Provided passage:
┌────────

|
[oracle-l]
||
[Date Prev]
[04-2006 Date Index]
[Date Next]
||
[Thread Prev]
[04-2006 Thread Index]
[Thread Next]
RE: want to stop analyze once the database is stable
- From: "John Kanagaraj" <john.kanagaraj@xxxxxxx>
- To: <breitliw@xxxxxxxxxxxxx>, <zhuchao@xxxxxxxxx>, "oracle-l" <oracle-l@xxxxxxxxxxxxx>
- Date: Mon, 3 Apr 2006 17:19:03 -0700
Zhu (and all!)
Just recovering from a Monthend close on a huge Oracle Apps database,
and somehow it is related to this discussion :)
The background is this: Stats are collected on this 8i (still!) database
once a month, mid-month. Since this is an Apps Database, stats are
updated via a special "FND_STATS" call that wraps code around DBMS_STATS
and includes code to generate histograms for a specific set of columns
using the "FOR COLUMNS" clause. OraApps (aka E-Business Suite) requires
a fixed set of CBO related init.ora parameters that does not allow any
'tweaking' :(
The issue is this: There are a number of tables, especially in the
Inventory/Material/Cost accounting schemas that grows by leaps and
bounds. As the month progresses, the 'open' items increases and thus
queries/updates that deal with such rows take longer and longer and get
worse as time progresses on account of table/row count increases.
Because of the size of the tables, number of indexes/columns (one large
15 GB table contains 157 columns and 25 indexes!) and impact of
collecting stats on a 24x7 (cursor invalidations resulting in Forms
freezing up!) we analyze once a month as close to the monthend as
possible to capture just the right status. Performance varies widely
sometimes as we don't know how the data changes, and it _does_ change
when the periods are closed. There are just too many tables, too many
indexes, too many interfaces, too many users and too many reports to
track and fix... :(
I cannot afford to gather stats and I cannot afford NOT to gather stats
:(
Sorry for ranting!

└────────

Challenges:
- A) Answer these questions from the post on Oracle statistics:
(i) What Oracle version is the database running?
(ii) What special call is used to update the stats?
(iii) How many columns and how many indexes does the one large 15 GB table have?
- B) Write the next part of the post on Oracle statistics, carrying on after its final line.

Extracted data:
┌────────

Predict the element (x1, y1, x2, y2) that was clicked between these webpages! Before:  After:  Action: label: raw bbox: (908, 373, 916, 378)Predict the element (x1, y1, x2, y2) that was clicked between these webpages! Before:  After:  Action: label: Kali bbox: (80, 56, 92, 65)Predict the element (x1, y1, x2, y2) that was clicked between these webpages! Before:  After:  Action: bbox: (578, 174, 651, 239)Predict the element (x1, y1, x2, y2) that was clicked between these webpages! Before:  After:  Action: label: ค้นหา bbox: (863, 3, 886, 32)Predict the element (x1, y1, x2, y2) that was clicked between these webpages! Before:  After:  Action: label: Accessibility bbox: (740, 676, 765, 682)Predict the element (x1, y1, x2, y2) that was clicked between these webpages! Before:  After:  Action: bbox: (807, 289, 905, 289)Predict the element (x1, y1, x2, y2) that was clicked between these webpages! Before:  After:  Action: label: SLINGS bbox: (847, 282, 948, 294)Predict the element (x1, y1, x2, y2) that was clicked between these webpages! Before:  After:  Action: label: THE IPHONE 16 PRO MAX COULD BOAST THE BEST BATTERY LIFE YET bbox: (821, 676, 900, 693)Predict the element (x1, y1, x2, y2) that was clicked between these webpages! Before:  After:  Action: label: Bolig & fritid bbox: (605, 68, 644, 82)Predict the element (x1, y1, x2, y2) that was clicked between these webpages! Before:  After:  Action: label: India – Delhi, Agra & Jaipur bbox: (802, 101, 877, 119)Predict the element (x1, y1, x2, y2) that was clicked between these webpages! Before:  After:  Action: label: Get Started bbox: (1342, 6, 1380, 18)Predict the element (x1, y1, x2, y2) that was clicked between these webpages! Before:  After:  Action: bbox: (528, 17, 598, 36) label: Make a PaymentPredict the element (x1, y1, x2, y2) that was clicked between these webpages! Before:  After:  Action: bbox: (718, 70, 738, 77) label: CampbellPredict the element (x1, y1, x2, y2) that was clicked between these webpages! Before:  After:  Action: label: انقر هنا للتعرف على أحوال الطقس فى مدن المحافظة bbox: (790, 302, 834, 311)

└────────

Outputs for the tasks:
- A)
(i) 8i
(ii) FND_STATS
(iii) 157 columns and 25 indexes

- B)
John Kanagaraj <><
DB Soft Inc
Phone: 408-970-7002 (W)
Listen to great, commercial-free christian music 24x7x365 at
http://www.klove.com
** The opinions and facts contained in this message are entirely mine
and do not reflect those of my employer or customers **
-----Original Message-----
From: oracle-l-bounce@xxxxxxxxxxxxx
[mailto:oracle-l-bounce@xxxxxxxxxxxxx] On Behalf Of Wolfgang Breitling
Sent: Sunday, April 02, 2006 10:07 AM
To: zhuchao@xxxxxxxxx
Cc: oracle-l
Subject: Re: want to stop analyze once the database is stable
Zhu,
I HAVE to reply to this ( and you know it and maybe even counted on it
:-) ).
The way I see it, you have two choices:
a) Do the daily analyze and then deal with the problems it causes
b) NOT do the daily analyze and then deal with the problems IT causes
I guess everyone can see where I'm heading with this. I see nothing
wrong with stopping the daily analyze, particularly given that it causes
problems.
Of course, Christian's point of finding out why, and which, change in
statistics causes the plan to go bad is valid. But it can just as easily
be turned around. You have got a stable system that doesn't change very
much structurally. Sure, there are transaction tables tables that keep
growing but they have already reached a size where the optimizer has
settled on a plan that is likely correct even if the table doubles or
triples in size.
There WILL be tables, columns, partitions (if you have them) or indexes
for which you need to keep refreshing the statistics. Keep an eye on
columns with monotonically growing (or decreasing ) values which are
also used in equality or range predicates, especially if these (the
predicates) include most recent values which could be beyond what stale
statistics say. But the vast majority of objects do not need a constant
refresh of statistics.
At 08:56 PM 4/1/2006, zhu chao wrote:
>hi, all,
> We have a 3rd party application running on our database, and the
>vendor asked us to run daily analyze , for those tables with
>dba_segments/dba_tables shows 5%+ difference for blocks.
> And we consistenly run into problem with the SQL plan changed, as
>sometimes analyze caused the plan goes bad.
>
> I want to stop the anlyze, as our current plan is ok, which can
>meet our SLA requirement. And our database is already 5TB+, I think if
>we stop analyze, and the CBO statistics does not get updated, the plan
>should be ok and stable.
>
> How about your opinion? We are still running oracle 8174 on
solaris8.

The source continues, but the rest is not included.